Word and element pointing entries:
----

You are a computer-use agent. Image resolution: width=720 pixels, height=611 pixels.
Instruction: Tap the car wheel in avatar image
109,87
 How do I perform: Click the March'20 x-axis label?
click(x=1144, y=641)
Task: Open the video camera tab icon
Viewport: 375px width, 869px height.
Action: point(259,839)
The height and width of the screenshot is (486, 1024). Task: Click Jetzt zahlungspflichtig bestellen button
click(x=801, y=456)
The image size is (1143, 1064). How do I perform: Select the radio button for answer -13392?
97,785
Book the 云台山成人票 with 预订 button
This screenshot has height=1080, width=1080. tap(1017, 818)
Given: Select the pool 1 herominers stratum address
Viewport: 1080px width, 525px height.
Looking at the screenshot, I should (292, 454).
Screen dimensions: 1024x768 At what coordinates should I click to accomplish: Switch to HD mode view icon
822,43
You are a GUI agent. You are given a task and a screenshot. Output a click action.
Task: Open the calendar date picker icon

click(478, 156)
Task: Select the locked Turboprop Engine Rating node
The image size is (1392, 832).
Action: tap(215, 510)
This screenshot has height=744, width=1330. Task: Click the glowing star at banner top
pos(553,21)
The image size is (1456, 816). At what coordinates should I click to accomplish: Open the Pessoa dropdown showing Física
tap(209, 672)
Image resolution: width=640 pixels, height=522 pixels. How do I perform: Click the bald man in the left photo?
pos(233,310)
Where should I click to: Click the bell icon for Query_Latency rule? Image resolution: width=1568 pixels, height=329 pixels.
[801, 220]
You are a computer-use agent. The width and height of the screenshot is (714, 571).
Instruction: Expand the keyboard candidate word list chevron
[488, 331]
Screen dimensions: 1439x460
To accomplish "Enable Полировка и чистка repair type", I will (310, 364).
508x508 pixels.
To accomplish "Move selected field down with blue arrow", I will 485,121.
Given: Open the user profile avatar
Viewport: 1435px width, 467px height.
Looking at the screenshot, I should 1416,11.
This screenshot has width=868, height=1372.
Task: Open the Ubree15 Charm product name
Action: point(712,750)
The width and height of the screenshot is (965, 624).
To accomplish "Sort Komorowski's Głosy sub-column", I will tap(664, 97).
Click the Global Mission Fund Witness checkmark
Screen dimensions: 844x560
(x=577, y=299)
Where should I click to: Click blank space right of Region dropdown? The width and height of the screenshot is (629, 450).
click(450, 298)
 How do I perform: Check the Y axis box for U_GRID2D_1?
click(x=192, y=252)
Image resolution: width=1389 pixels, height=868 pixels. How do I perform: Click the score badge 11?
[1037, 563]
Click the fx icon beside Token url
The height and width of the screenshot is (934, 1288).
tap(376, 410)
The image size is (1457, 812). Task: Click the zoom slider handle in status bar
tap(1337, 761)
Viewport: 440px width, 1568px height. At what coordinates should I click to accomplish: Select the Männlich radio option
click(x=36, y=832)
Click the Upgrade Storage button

----

Given instruction - Arrange every line of the listing above as a numbered list, omitting the blank lines.

Full response -
1. You are a computer-use agent. Image resolution: width=720 pixels, height=611 pixels.
2. Instruction: Tap the car wheel in avatar image
3. 109,87
4.  How do I perform: Click the March'20 x-axis label?
5. click(x=1144, y=641)
6. Task: Open the video camera tab icon
7. Viewport: 375px width, 869px height.
8. Action: point(259,839)
9. The height and width of the screenshot is (486, 1024). Task: Click Jetzt zahlungspflichtig bestellen button
10. click(x=801, y=456)
11. The image size is (1143, 1064). How do I perform: Select the radio button for answer -13392?
12. 97,785
13. Book the 云台山成人票 with 预订 button
14. This screenshot has height=1080, width=1080. tap(1017, 818)
15. Given: Select the pool 1 herominers stratum address
16. Viewport: 1080px width, 525px height.
17. Looking at the screenshot, I should (292, 454).
18. Screen dimensions: 1024x768 At what coordinates should I click to accomplish: Switch to HD mode view icon
19. 822,43
20. You are a GUI agent. You are given a task and a screenshot. Output a click action.
21. Task: Open the calendar date picker icon
22. click(478, 156)
23. Task: Select the locked Turboprop Engine Rating node
24. The image size is (1392, 832).
25. Action: tap(215, 510)
26. This screenshot has height=744, width=1330. Task: Click the glowing star at banner top
27. pos(553,21)
28. The image size is (1456, 816). At what coordinates should I click to accomplish: Open the Pessoa dropdown showing Física
29. tap(209, 672)
30. Image resolution: width=640 pixels, height=522 pixels. How do I perform: Click the bald man in the left photo?
31. pos(233,310)
32. Where should I click to: Click the bell icon for Query_Latency rule? Image resolution: width=1568 pixels, height=329 pixels.
33. [801, 220]
34. You are a computer-use agent. The width and height of the screenshot is (714, 571).
35. Instruction: Expand the keyboard candidate word list chevron
36. [488, 331]
37. Screen dimensions: 1439x460
38. To accomplish "Enable Полировка и чистка repair type", I will (310, 364).
39. 508x508 pixels.
40. To accomplish "Move selected field down with blue arrow", I will 485,121.
41. Given: Open the user profile avatar
42. Viewport: 1435px width, 467px height.
43. Looking at the screenshot, I should 1416,11.
44. This screenshot has width=868, height=1372.
45. Task: Open the Ubree15 Charm product name
46. Action: point(712,750)
47. The width and height of the screenshot is (965, 624).
48. To accomplish "Sort Komorowski's Głosy sub-column", I will tap(664, 97).
49. Click the Global Mission Fund Witness checkmark
50. Screen dimensions: 844x560
51. (x=577, y=299)
52. Where should I click to: Click blank space right of Region dropdown? The width and height of the screenshot is (629, 450).
53. click(450, 298)
54.  How do I perform: Check the Y axis box for U_GRID2D_1?
55. click(x=192, y=252)
56. Image resolution: width=1389 pixels, height=868 pixels. How do I perform: Click the score badge 11?
57. [1037, 563]
58. Click the fx icon beside Token url
59. The height and width of the screenshot is (934, 1288).
60. tap(376, 410)
61. The image size is (1457, 812). Task: Click the zoom slider handle in status bar
62. tap(1337, 761)
63. Viewport: 440px width, 1568px height. At what coordinates should I click to accomplish: Select the Männlich radio option
64. click(x=36, y=832)
65. Click the Upgrade Storage button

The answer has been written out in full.